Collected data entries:
○ ○ ○ ○ ○

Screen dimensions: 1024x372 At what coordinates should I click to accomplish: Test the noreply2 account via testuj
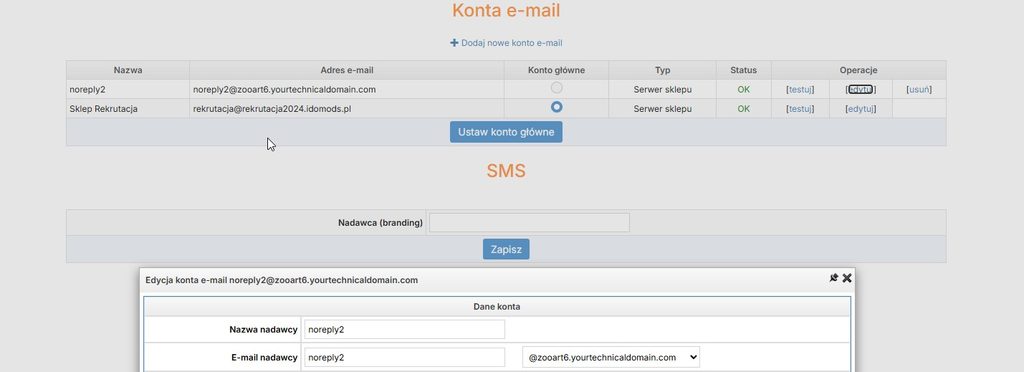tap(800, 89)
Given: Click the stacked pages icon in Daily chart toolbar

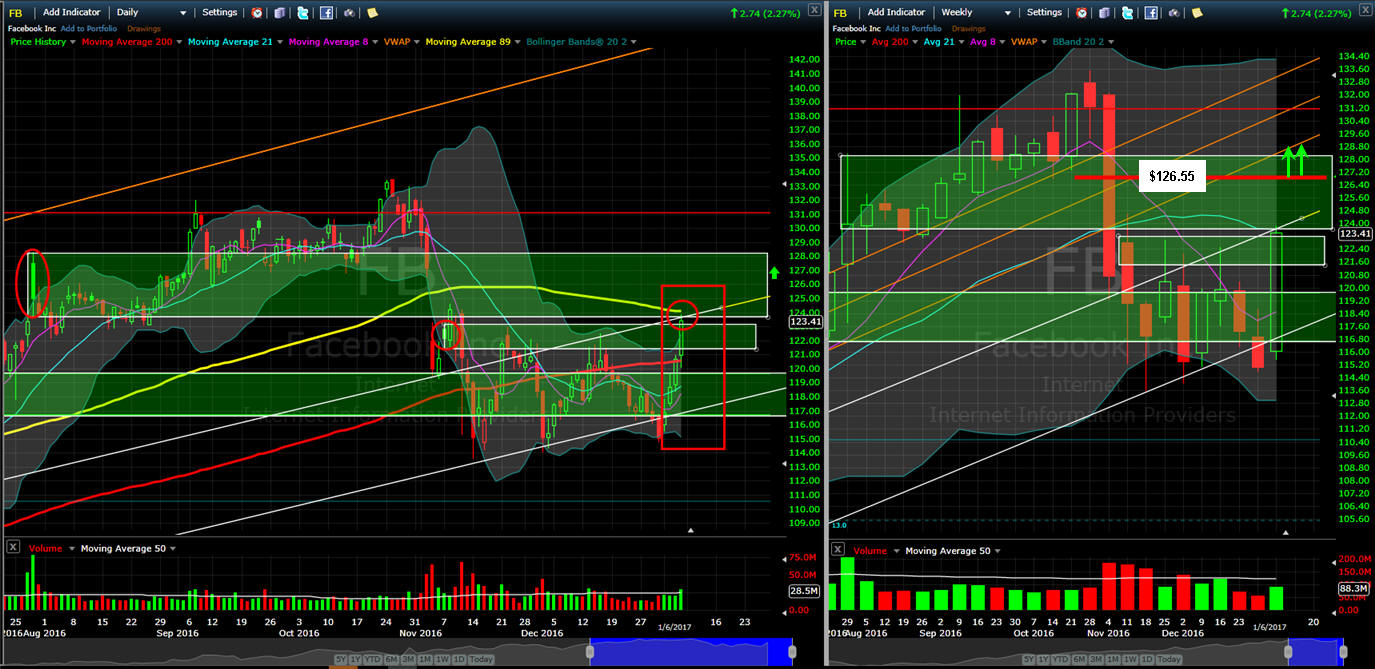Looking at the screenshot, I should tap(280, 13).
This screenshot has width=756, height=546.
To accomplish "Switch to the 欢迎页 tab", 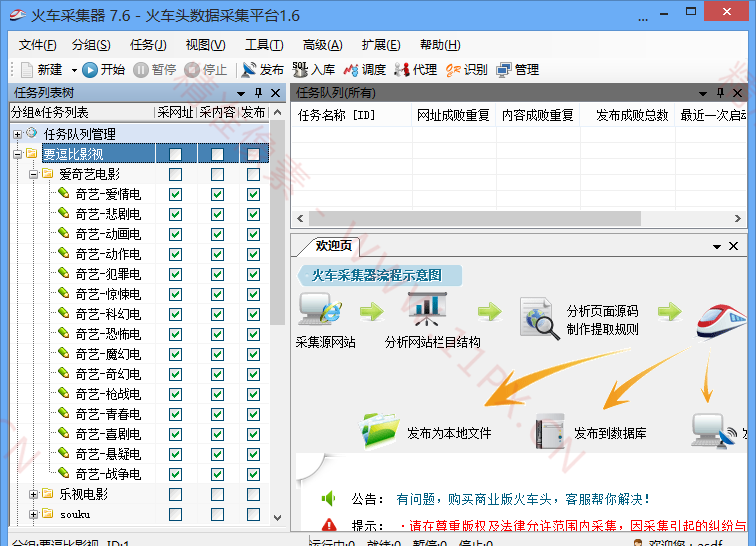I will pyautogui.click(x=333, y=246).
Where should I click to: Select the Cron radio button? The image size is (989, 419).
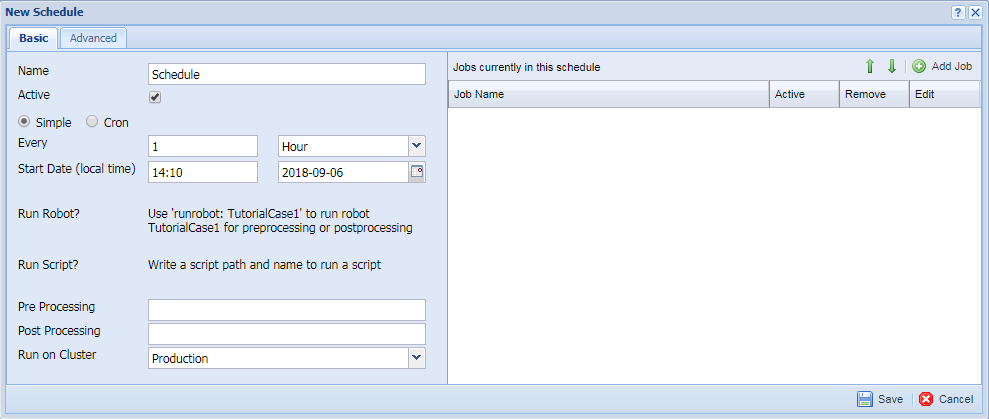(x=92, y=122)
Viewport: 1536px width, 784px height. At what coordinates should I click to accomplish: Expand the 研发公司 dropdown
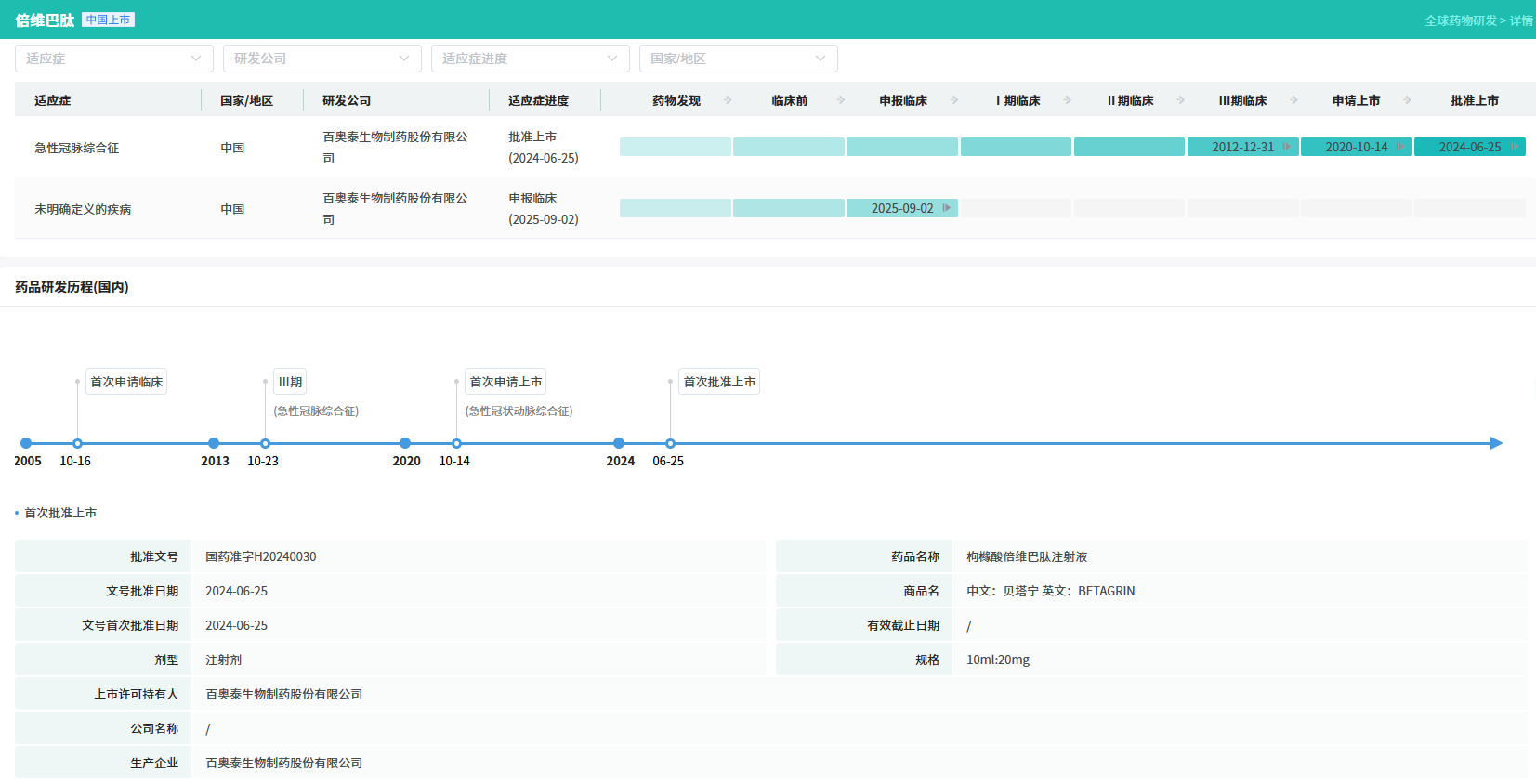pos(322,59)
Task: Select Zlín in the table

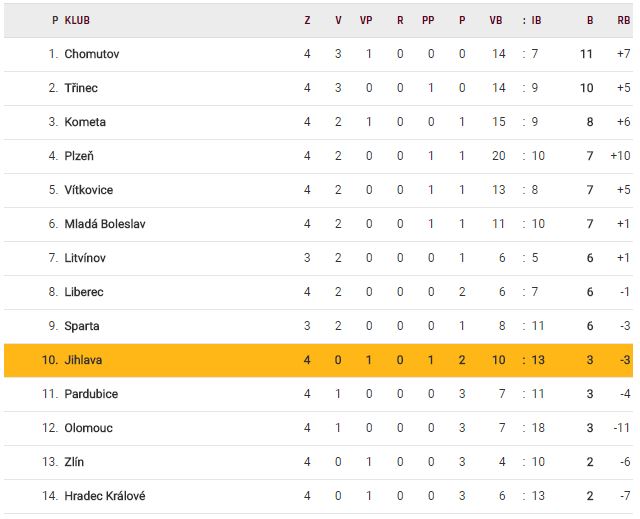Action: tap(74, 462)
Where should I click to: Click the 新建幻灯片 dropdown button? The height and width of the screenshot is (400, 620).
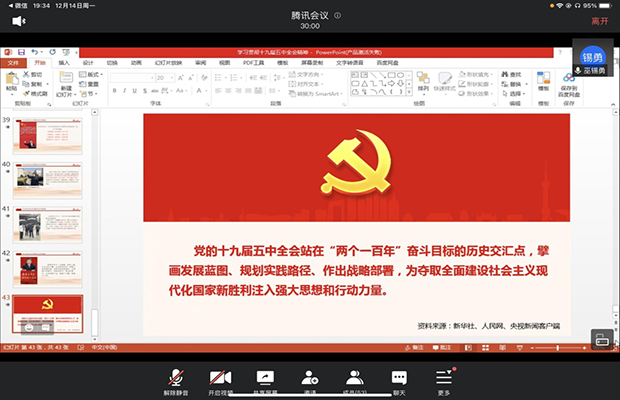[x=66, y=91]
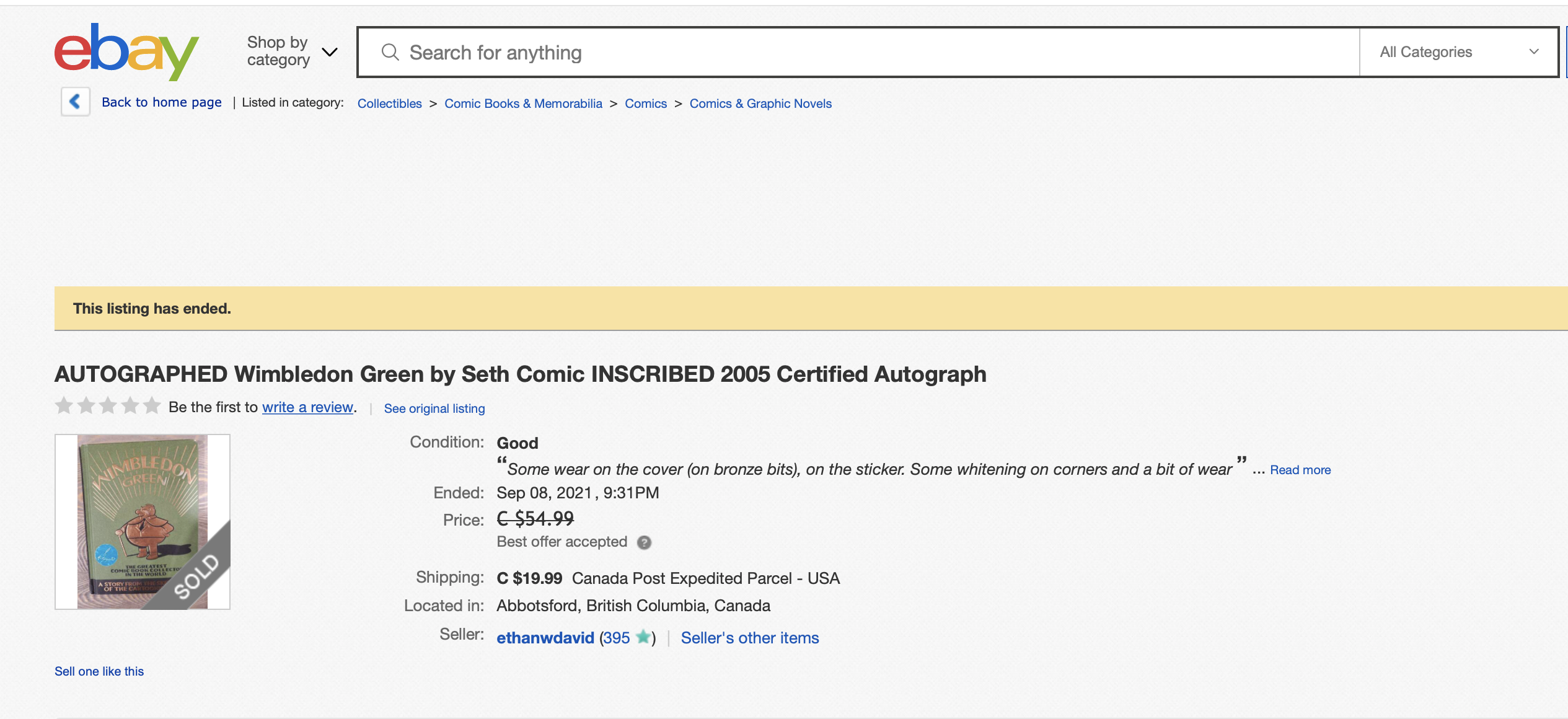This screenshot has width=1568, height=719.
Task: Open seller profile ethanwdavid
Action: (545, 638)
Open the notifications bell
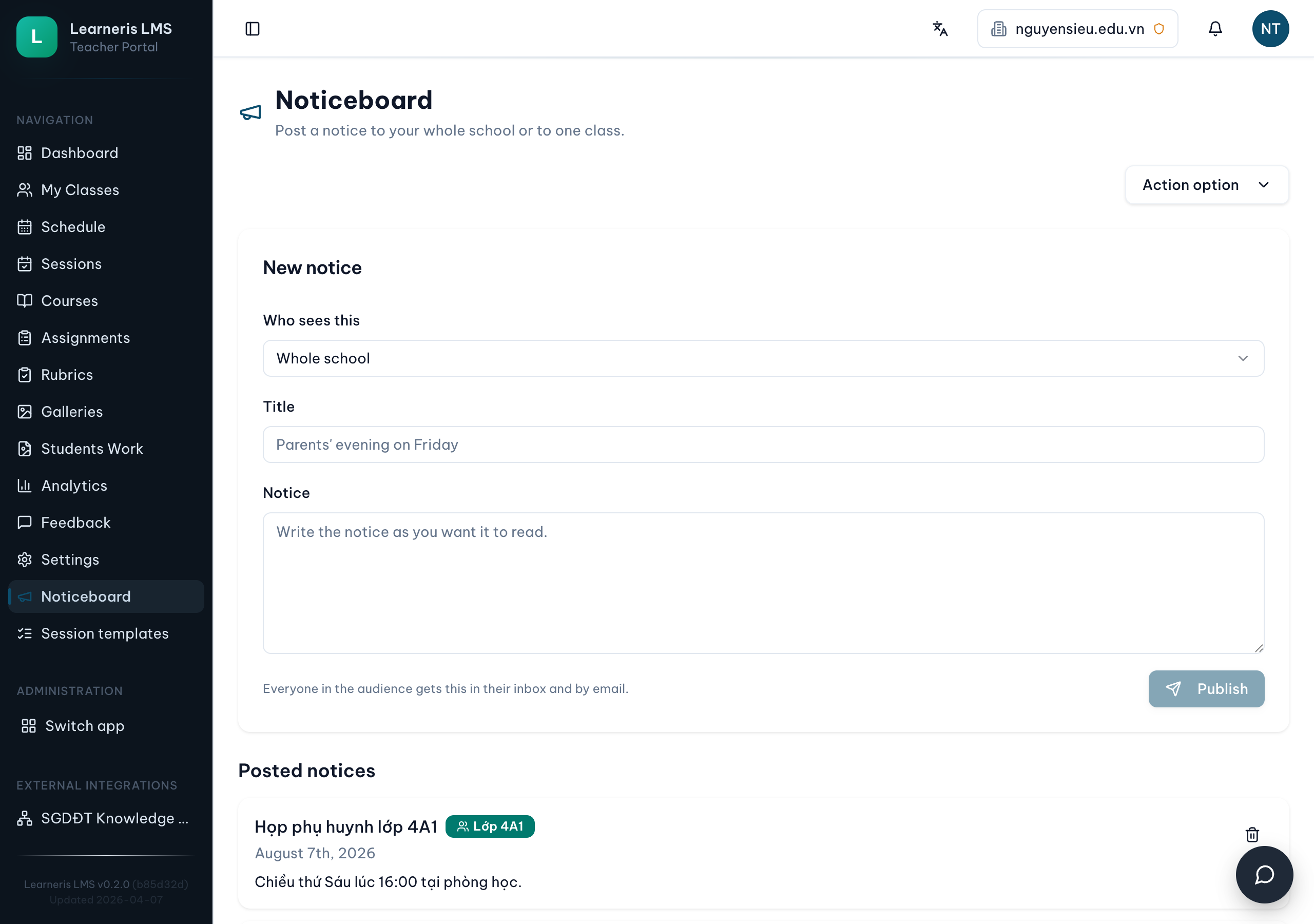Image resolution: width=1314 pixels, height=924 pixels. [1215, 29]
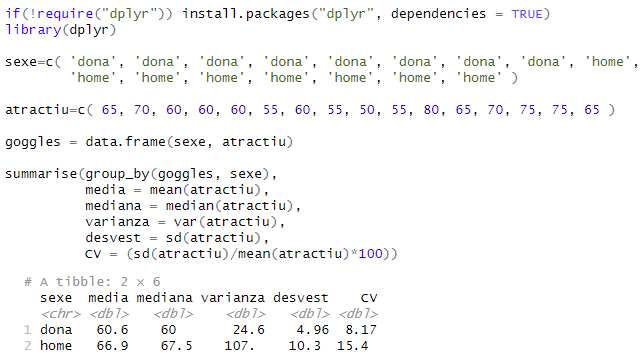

○ ○ ○ ○ ○

Only the lines from the one containing "Where should I click to: Select" through the final line of the records should be retyped, exactly, with every picture omitted.

Where should I click to: Select the Cron radio button? The image size is (989, 419).
(x=92, y=122)
Viewport: 1536px width, 784px height. At what coordinates should I click to accomplish: Expand the 研发公司 dropdown
pos(322,59)
Task: Select Zlín in the table

Action: tap(74, 462)
Where should I click to: Click the 新建幻灯片 dropdown button? The height and width of the screenshot is (400, 620).
[x=66, y=91]
This screenshot has width=1568, height=719.
Task: Open seller profile ethanwdavid
Action: (545, 638)
Open the notifications bell
Image resolution: width=1314 pixels, height=924 pixels. [1215, 29]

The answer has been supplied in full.